Suada’ya cami isteyen ineği kesmeye kalkan eski CHP’li

Suada’ya cami isteyen ineği kesmeye kalkan eski CHP’li
AKP’lilerin bile belki ilk anda aklına gelmediği ‘parlak’ fikriyle rol kapmaya çalışan bu isim aslında kamuoyunun yakından tanıdığı biri.

Şafak YILMAZOĞLU

Kaçak olduğu gerekçesiyle yıkılan Suada’ya cami yapılmasını isteyen kişi kim çıktı dersiniz; Hüseyin Avni Sipahi. AKP’lilerin bile belki ilk anda aklına gelmediği ‘parlak’ fikriyle rol kapmaya çalışan bu isim aslında kamuoyunun yakından tanıdığı bir isim. 17-25 Aralık sürecine CHP’nin isminin bulaşmasına neden olan CHP’li, daha doğrusu eski bir CHP’li yönetici.

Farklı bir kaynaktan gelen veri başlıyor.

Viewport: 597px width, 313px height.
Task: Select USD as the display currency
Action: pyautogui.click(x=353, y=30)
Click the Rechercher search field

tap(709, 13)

Her olayda ön almaya çalıştığı dikkat çeken ve AKP’lilerden de AKP’li olan Hüseyin Avni Sipahi’yi Hollanda ile yaşanan diplomatik krizden de hatırlarsınız. Hani şu Hollanda ineğini keseceğini söyleyen ‘İstanbul Büyükşehir Belediyesi Bağımsız Meclis üyesi ve Beşiktaş Belediye Başkan Yardımcısı’ olarak yazılan isim.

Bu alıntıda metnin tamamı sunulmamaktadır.